Wednesday, June 8, 2011

Praise Jesus, our garage door doesn't work right...

When the church we're with first started, we knew that we wanted to be serving people. We wanted to reach out to the broken, the left out, the looked over, and the left behind. That's what Jesus did, and so that's what we wanted to do. We had a saying, and it went something like this: "You know, the world will tell you to buy a nice house, have a good car, enjoy your family, close the garage after work and let the world go to hell in a hand-basket around you; but Jesus didn't call us to that." In short, the mission Jesus was sending us on was generally opposed to the American culture in which we found ourselves.

After an especially long day sometime last week, I was thinking about this saying, about closing the garage door, building my own little kingdom in our house, and enjoying life -forgetting about the beautiful and broken city all around us.

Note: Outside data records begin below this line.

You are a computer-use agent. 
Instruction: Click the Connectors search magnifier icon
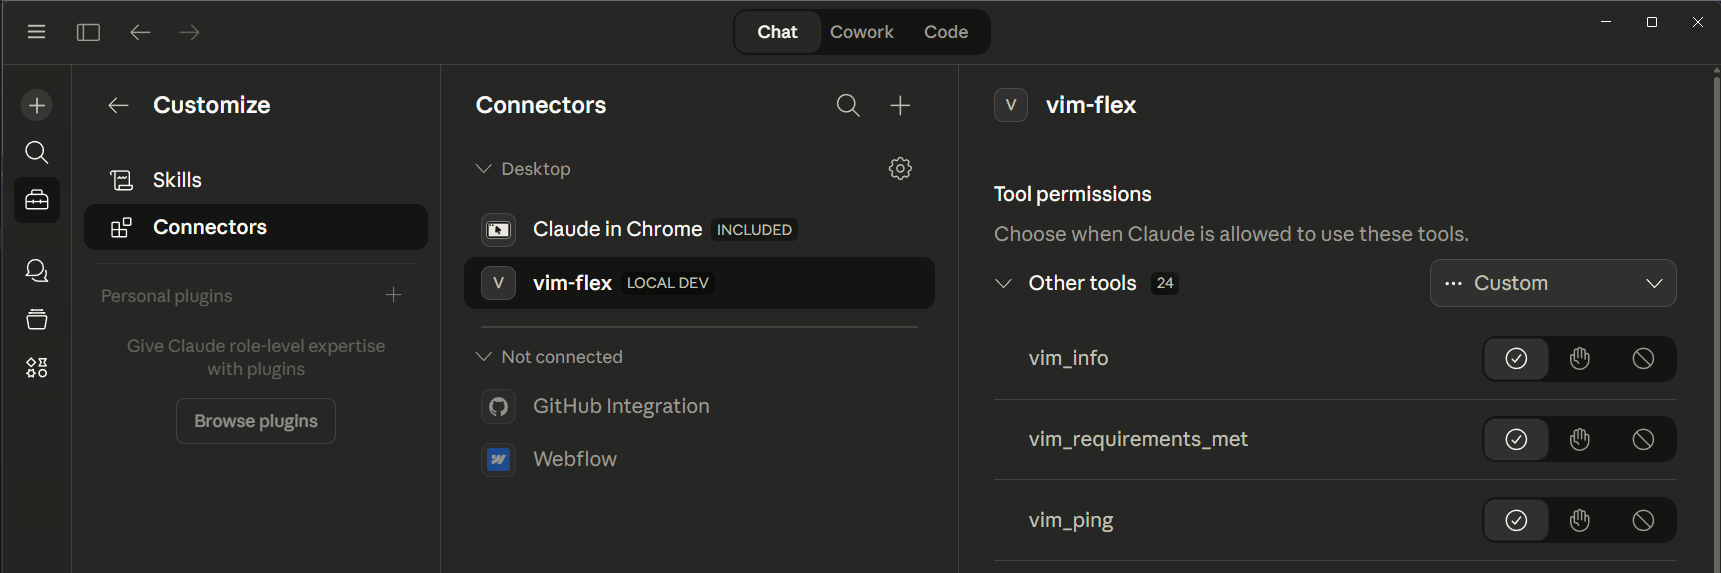click(848, 105)
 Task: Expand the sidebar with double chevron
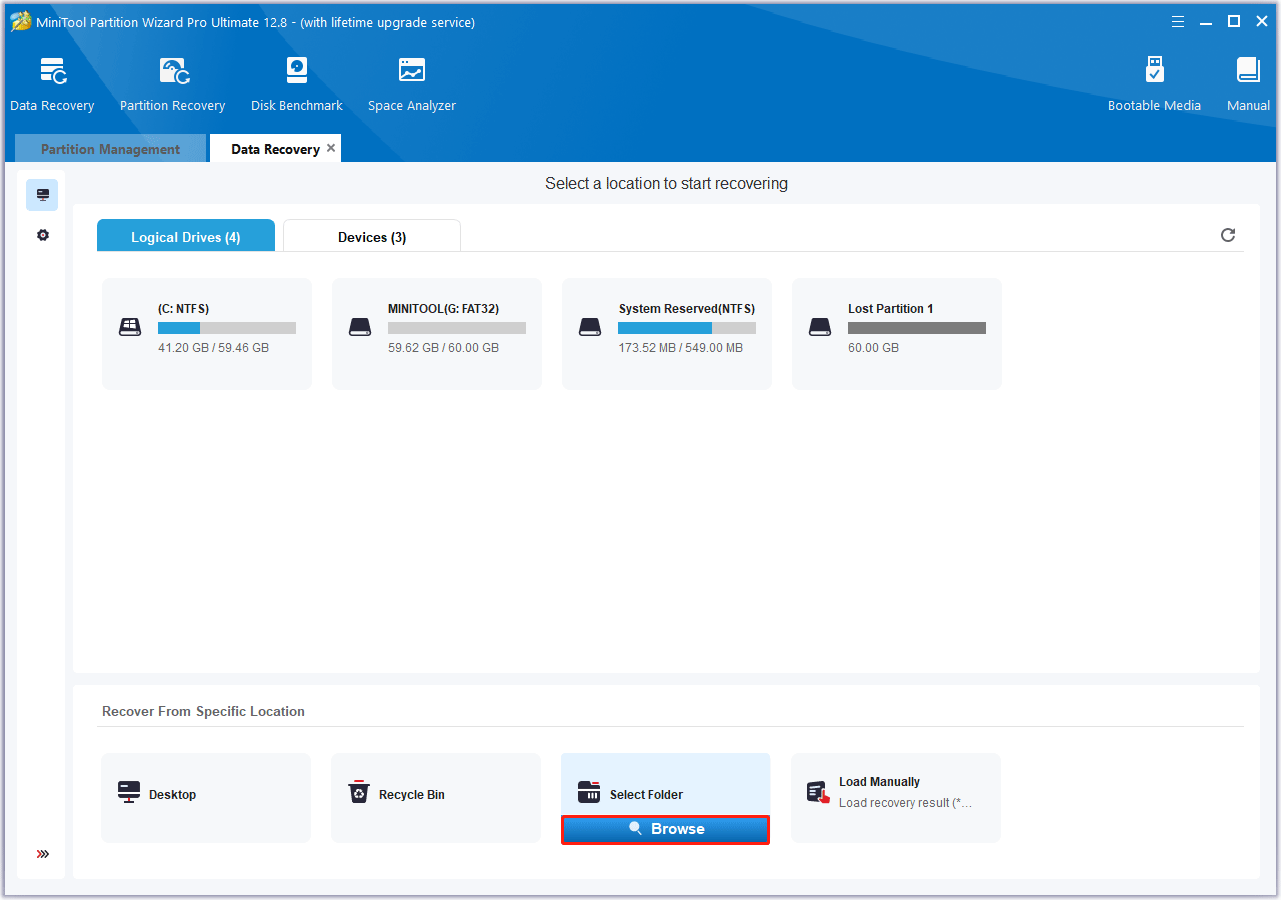pos(42,854)
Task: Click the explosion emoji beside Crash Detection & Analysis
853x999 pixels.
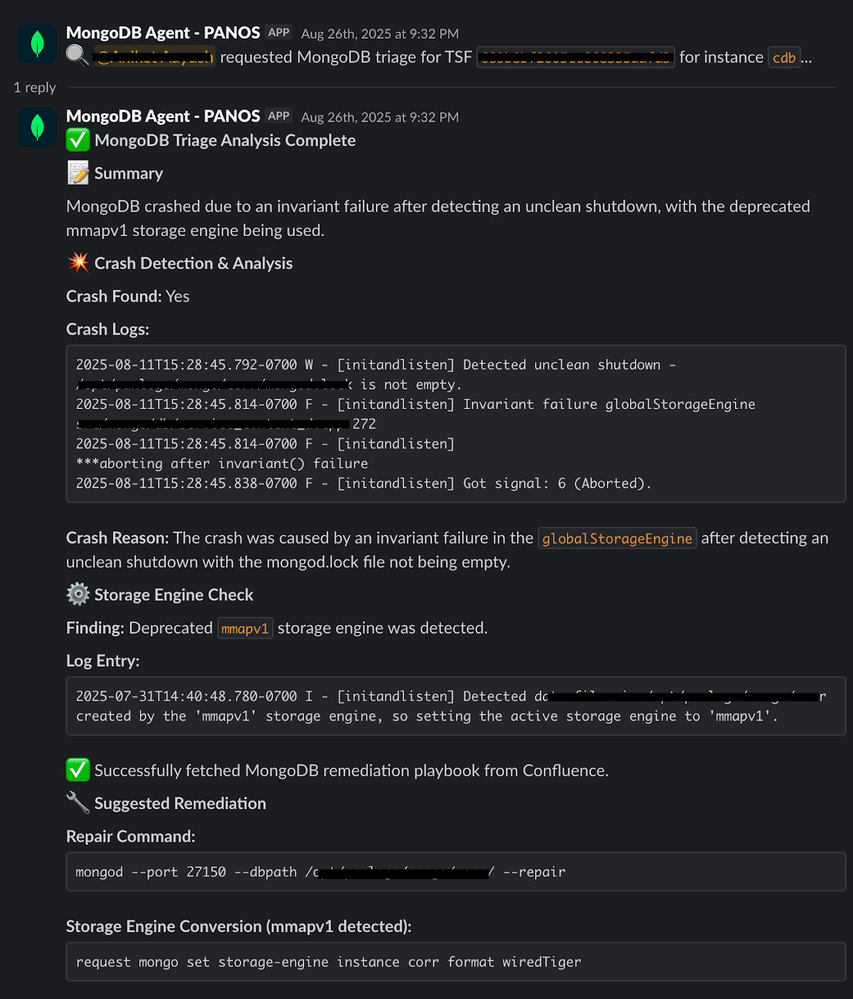Action: point(77,263)
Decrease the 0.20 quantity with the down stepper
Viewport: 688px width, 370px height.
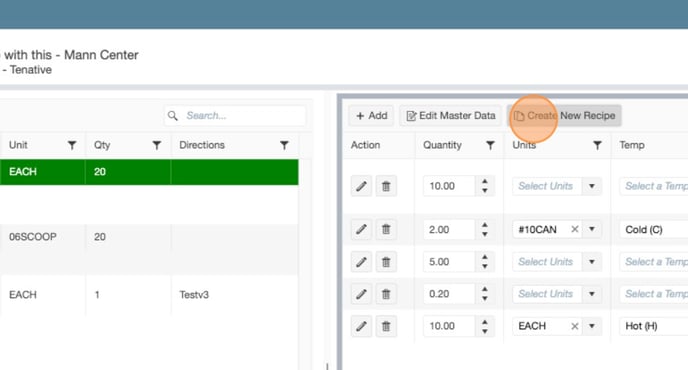(x=484, y=298)
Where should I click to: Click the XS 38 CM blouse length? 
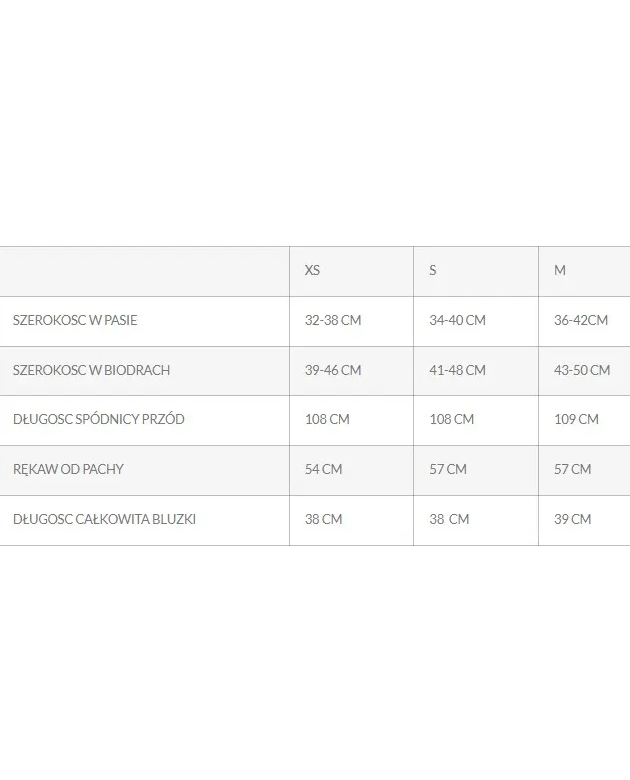pos(323,519)
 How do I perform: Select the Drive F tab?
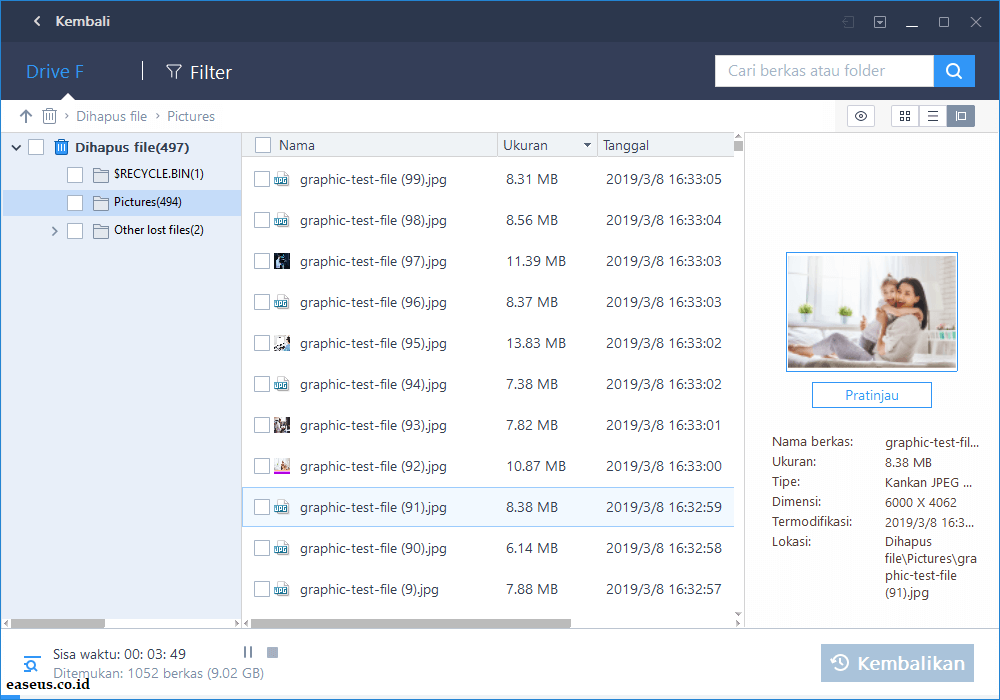pos(54,72)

As I watched our garage door close, and then re-open of its own accord (because it's a little jacked up, nothing really miraculous going on, really...we actually did this dance about three times before I got it to close), I realized that the garage door of my heart doesn't work right, either. I can set up boundaries and tell people "no," and I must, because I'm a creature, not the Creator. I'm a messenger of the Gospel, not its Messiah. But it's hard for me to close the door of my heart to the hurting.

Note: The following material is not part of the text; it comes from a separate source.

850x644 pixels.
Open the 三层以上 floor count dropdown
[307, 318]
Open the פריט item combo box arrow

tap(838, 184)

I began to praise God that it's hard for me to put up those fences. It's hard to look at the faces of the people around me that are hurting and ignore them. It's hard not to weep for Shirley, who stands on the corner of my exit off the highway most every day, trying to get enough food and money to live while she waits for her disability to come through. It's hard not to get angry at the implicit (and sometimes explicit) racism I see and hear in my streets. It's hard not to love the kids across the street, who are so sweet, and who apparently have no fear of cars when crossing our street.

I have to close the garage door some nights so I can live the gospel with the family the Lord has appointed me to take care of; but we're a light to this city. When our garage door closes, it's not without remembering the beautiful and broken city that Jesus loves and that Jesus is coming to rebuild someday soon. It's not without praying for our city with my beautiful daughter and gorgeous wife.

As missionaries, we must put our families above the ministry to the city, lest we show the world a cheap and thin Gospel. After all, what does it mean to be adopted in to God's family if the "family" we have is superficial and filled with glossed-over hurt and disappointment? So, we must close our garage doors for a time and focus on those who live within our homes.

However, we must take our families on mission to minister and serve those around us. Our garage doors need to be going up to make room for block parties, to open up so that we can pray and walk our streets, to make way for cars that will taxi folks who don't have a ride otherwise, to open up so that we can bless people with the blessings the Lord has given us.

Thank you, Lord, for our-up garage door. May our hearts similarly close difficultly, lest we forget your Mission. Drive us to love as you loved, to serve as you served, and to trust Your Power all the while, King of Kings.

Living on mission with the King is messy and wonderful - encouraging and exhausting. Live in His power, ye His saints, and rest in His grace.